Visionnement : Where’d you go, Bernadette

Des idées sur la glace

© Entertainment One

Par : Normand Pineault

Il y a certaines façons de raconter une histoire qui fonctionnent mieux que d’autres, et le média choisi afin de la raconter permet aussi beaucoup de jeu à un auteur. Chaque média a cependant ses limites lorsque vient le temps d’adapter une œuvre venant d’une autre source, telle que les romans qui font le saut au grand écran. Dans de nombreux cas, beaucoup de détails et de subtilités se perdent ainsi dans la transition, et gâchent souvent l’originalité qu’avait l’œuvre de départ. C’est un peu dans cette catégorie que tombe le film Where’d you go, Bernadette.

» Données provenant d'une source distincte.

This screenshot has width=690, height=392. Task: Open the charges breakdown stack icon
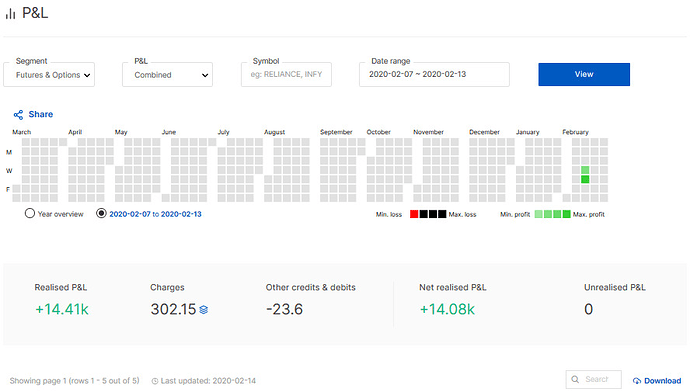coord(203,310)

Tiré du roman-comédie du même nom sorti en 2012 par l’auteure Maria Semple, ce film prend plus ici la tournure d’un drame social aux multiples personnalités. Il nous raconte la crise existentielle de Bernadette Fox (Cate Blanchett), une mère de famille attentionnée, et architecte agoraphobe à la retraite qui tente tant bien que mal de retrouver la passion de ses jeunes années. Ce n’est qu’avec l’anxiété d’un départ en Antarctique avec sa famille qu’une force la poussera à faire face à ses peurs, et à se redécouvrir en tant qu’artiste avant de sombrer dans la dépression.

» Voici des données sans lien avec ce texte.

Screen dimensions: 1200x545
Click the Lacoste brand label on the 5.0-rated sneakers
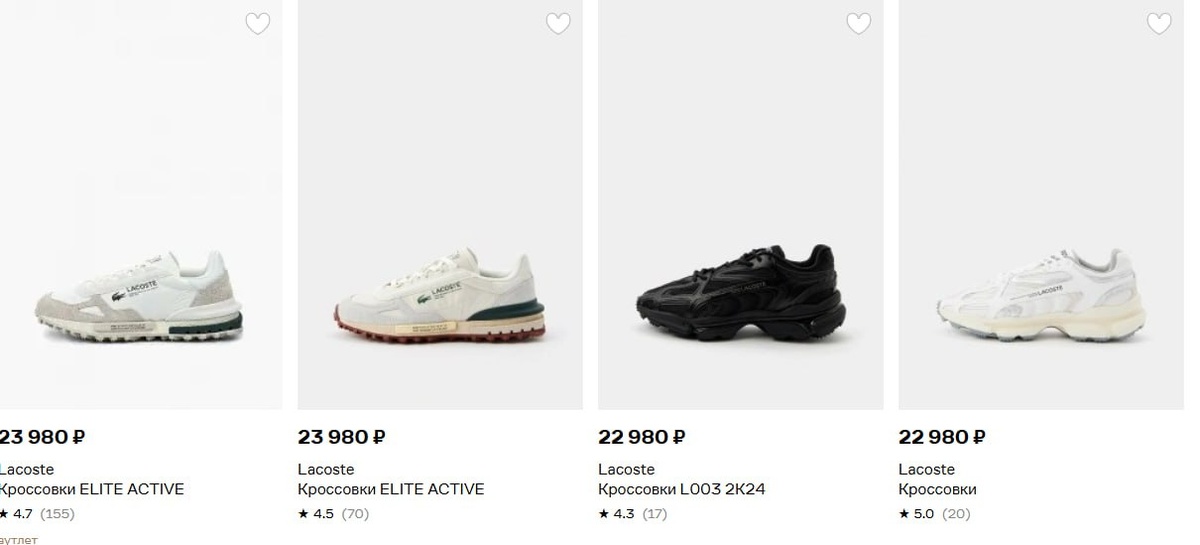click(926, 469)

Comparativement au livre, où l’histoire nous était contée au travers d’une série de courriels, de mémos, et de réflexions par sa fille Bree, le film suit directement Bernadette, ce qui enlève une bonne partie du mystère de l’intrigue. La réalisation très tranquille et lente de Richard Linklater (Boy Hood, A Scanner Darkly) ne donne également pas de rythme au scénario qui semble simplement s’éterniser plutôt que de prendre vie. Au lieu de nous faire vivre la panique et la tension ressenties par le personnage, nous avons l’impression de n’être qu’un psychiatre à l’écoute de son patient, étendu sur le divan à ses côtés.

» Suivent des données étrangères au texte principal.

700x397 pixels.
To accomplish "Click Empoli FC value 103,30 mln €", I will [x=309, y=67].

Heureusement, la forte performance toute en émotions de Cate Blanchett garde notre intérêt, mais celle-ci ne se démarque pas non plus des autres rôles de l’actrice. Plusieurs autres noms font également partie de la distribution, comme Laurence Fishburne, Judy Greer, Kristen Wiig, Billy Crudup, mais tous sont presque relayés au rang de remplissage d’un film qui dure quand même près de deux heures. L’humour tente sa chance à quelques reprises, mais sans pencher du côté comédie. Le suspense s’essaye à son tour par l’entremise d’un agent du FBI, mais tombe aussi facilement à plat puisque cette intrigue est rapidement balayée de la main. Il est donc difficile de dire quel est le véritable genre de ce film, puisqu’il semble être à l’image même du personnage de Bernadette : encore à la recherche de lui-même.

Where’d you go, Bernadette, en salle partout au Québec dès le vendredi 16 août 2019.